This could be the vertical edge of a cross-shaft, but it could also be a horizontal edge of an architectural piece.

A (broad): All that survives is a cable moulding inside a flat border.

B (narrow) and C (broad): All other sides are broken away but tool marks indicate preparation for reuse.

D (narrow): There is a trace of a double flat moulding at one end of this face.

Discussion

Too little survives for certainty, but the cable edging could suggest a sculpture of similar date to Ripon 2, 5 and 6. Tweddle (1996, 129) thought it might be a fragment of an impost rather than of a cross-head, and therefore likely to be of tenth- to eleventh-century date, possibly even post-Conquest, by analogy with other imposts of the same form. However, it could possibly be a fragment of a cross-shaft.

**Information given**

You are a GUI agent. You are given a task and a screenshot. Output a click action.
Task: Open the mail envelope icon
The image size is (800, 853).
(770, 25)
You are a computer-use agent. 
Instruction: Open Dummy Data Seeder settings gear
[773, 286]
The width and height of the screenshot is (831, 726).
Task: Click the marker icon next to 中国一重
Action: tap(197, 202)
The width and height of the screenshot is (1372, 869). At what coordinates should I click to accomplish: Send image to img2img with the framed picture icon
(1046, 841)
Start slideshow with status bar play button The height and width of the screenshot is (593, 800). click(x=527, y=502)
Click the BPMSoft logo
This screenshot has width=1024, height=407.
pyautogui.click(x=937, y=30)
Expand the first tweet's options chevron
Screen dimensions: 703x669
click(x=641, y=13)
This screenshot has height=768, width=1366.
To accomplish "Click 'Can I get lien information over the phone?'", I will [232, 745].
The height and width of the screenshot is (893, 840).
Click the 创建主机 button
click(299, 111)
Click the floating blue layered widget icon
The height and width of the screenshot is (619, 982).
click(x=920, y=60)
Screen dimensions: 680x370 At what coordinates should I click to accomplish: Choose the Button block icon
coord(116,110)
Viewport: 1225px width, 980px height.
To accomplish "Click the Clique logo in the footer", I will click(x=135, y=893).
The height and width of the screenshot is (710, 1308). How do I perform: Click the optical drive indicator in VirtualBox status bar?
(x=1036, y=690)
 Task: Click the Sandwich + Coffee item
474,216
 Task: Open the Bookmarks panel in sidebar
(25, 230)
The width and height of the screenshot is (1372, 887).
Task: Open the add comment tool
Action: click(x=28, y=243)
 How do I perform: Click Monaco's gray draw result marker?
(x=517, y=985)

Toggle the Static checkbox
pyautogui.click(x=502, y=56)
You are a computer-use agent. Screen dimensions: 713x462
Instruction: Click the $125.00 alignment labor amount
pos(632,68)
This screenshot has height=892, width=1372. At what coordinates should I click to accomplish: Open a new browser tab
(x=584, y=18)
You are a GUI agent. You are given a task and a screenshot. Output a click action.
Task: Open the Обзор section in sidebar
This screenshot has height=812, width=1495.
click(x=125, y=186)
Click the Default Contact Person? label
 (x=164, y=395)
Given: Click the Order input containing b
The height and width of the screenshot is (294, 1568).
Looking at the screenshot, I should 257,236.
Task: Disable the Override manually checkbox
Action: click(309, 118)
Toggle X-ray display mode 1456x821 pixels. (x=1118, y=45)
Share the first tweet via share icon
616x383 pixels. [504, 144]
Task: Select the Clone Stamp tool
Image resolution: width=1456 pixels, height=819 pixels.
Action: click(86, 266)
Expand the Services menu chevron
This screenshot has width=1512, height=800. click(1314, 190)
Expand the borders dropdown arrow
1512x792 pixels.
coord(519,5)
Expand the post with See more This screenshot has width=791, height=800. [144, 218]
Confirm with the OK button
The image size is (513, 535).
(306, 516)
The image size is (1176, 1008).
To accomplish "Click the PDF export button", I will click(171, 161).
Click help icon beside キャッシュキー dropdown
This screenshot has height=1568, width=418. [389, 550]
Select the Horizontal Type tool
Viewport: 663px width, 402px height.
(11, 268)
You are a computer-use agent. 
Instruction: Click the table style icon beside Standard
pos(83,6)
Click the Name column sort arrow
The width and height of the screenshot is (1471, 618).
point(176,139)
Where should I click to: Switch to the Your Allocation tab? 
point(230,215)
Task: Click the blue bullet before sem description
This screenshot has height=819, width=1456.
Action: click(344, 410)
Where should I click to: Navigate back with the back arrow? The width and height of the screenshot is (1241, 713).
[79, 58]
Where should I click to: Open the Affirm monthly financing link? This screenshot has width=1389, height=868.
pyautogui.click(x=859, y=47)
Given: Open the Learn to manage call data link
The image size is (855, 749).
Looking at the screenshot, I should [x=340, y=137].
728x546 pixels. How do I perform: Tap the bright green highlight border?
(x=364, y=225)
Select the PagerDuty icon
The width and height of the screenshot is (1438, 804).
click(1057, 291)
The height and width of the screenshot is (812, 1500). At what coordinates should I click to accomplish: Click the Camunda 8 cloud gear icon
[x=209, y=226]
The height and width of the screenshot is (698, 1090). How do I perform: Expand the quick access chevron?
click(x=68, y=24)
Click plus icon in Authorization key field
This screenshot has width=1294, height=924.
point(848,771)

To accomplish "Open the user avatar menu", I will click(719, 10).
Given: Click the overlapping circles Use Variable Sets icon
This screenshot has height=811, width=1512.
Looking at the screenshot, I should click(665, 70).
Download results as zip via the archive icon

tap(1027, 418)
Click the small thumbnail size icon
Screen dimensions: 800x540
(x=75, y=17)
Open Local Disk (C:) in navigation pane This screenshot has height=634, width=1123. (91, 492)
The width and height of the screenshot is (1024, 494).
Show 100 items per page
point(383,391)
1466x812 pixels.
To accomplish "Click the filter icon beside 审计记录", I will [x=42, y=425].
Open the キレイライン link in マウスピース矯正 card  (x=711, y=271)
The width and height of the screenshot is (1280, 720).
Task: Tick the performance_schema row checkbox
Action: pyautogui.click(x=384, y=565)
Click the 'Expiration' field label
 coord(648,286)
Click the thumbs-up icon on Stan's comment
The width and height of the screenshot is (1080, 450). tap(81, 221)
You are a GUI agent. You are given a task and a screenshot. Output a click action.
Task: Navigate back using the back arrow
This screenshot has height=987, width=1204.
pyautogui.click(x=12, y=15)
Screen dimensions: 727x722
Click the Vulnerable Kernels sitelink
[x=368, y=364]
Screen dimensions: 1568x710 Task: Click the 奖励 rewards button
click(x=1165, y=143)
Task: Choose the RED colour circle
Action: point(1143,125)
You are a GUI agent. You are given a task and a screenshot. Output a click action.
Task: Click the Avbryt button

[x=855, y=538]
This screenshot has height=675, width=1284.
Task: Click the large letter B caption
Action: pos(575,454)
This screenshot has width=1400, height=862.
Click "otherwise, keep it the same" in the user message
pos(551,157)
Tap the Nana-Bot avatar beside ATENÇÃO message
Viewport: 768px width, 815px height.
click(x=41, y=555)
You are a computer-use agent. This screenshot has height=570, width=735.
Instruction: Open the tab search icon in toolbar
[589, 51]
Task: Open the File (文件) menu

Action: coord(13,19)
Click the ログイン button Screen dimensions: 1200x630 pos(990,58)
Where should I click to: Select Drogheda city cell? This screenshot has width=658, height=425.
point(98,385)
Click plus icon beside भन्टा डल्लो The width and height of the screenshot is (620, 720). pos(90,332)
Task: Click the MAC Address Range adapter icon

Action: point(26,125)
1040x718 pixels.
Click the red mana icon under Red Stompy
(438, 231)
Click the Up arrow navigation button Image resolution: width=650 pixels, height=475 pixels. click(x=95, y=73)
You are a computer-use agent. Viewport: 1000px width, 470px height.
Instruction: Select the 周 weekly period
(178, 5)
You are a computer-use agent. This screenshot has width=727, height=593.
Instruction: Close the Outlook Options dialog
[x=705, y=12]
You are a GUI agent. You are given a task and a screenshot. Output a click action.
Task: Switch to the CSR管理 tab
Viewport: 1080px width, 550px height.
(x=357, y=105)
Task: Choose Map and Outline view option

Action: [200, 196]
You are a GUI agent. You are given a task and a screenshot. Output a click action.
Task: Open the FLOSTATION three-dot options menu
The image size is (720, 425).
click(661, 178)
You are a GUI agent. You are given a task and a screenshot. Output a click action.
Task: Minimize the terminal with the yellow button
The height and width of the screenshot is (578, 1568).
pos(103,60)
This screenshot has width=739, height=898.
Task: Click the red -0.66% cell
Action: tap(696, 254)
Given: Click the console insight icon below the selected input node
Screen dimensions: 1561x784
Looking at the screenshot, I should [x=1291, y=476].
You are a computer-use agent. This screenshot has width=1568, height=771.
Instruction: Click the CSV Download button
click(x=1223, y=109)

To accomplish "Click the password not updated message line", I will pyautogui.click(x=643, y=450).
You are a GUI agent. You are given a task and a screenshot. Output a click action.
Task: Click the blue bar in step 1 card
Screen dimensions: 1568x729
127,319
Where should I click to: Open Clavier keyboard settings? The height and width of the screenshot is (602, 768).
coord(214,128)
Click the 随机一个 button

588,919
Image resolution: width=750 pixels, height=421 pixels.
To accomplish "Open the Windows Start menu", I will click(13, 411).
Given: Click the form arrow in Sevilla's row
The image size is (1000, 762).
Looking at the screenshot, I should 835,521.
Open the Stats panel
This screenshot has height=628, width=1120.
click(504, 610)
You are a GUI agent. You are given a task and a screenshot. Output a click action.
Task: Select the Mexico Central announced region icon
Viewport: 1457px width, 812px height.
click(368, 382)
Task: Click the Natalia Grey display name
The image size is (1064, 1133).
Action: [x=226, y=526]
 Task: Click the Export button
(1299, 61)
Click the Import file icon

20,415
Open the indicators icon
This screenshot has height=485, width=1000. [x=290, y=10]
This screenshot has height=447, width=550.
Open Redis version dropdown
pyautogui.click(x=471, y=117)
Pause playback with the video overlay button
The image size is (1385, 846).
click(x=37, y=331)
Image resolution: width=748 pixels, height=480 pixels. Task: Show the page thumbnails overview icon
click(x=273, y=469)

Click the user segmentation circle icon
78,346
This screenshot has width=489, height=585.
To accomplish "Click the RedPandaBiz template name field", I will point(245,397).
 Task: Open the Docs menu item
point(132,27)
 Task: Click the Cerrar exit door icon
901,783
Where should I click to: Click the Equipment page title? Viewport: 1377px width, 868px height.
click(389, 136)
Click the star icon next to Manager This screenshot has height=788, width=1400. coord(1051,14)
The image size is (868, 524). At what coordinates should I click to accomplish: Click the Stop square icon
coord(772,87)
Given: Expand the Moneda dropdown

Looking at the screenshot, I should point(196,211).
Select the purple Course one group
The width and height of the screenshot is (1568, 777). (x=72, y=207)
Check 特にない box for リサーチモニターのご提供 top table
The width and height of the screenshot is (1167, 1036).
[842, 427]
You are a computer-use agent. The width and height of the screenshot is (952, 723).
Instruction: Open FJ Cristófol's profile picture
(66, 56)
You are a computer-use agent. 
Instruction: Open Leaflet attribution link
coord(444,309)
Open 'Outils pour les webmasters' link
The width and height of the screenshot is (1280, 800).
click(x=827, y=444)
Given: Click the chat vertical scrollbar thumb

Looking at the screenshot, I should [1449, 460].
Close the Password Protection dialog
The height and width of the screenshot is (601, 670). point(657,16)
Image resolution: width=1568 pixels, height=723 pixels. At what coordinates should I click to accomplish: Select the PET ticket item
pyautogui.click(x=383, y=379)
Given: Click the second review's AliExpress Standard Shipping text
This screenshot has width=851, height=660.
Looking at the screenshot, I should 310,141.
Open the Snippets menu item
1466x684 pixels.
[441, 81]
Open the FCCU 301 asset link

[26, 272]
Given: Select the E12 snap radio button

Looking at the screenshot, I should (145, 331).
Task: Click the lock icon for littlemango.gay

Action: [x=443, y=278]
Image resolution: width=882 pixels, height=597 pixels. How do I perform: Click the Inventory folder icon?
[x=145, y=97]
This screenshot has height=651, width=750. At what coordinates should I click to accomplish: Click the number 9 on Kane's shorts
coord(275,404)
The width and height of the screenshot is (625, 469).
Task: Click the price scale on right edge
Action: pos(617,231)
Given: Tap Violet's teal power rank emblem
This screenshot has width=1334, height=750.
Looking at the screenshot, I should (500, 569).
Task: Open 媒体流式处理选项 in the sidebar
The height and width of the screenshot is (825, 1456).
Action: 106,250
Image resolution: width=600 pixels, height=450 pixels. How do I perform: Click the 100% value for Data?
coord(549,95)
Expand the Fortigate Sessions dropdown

**Given request 1**
Name every face of the stone fragment that the stone-fragment description labels with a letter, and give the width the description assigns to each.
**Given request 2**
Carry the stone-fragment description forward from its final sentence.

**Reply 1**
A (broad), B (narrow), C (broad), D (narrow)

**Reply 2**
Date
Possibly late seventh to eighth century
References
Hall and Whyman 1996, 149, fn. 158; Tweddle 1996, 129, cat. 3, pl. IV, E
Endnotes
[1] The following are general references to the Ripon stones: Allen 1890, 293; Collingwood 1932, 48; Brown 1937, 95; Mee 1941, 306; Bailey and Cramp 1988, 16; Lang 1991, 17, 84; Hall 1995, 15; Hadley 2000a, 235.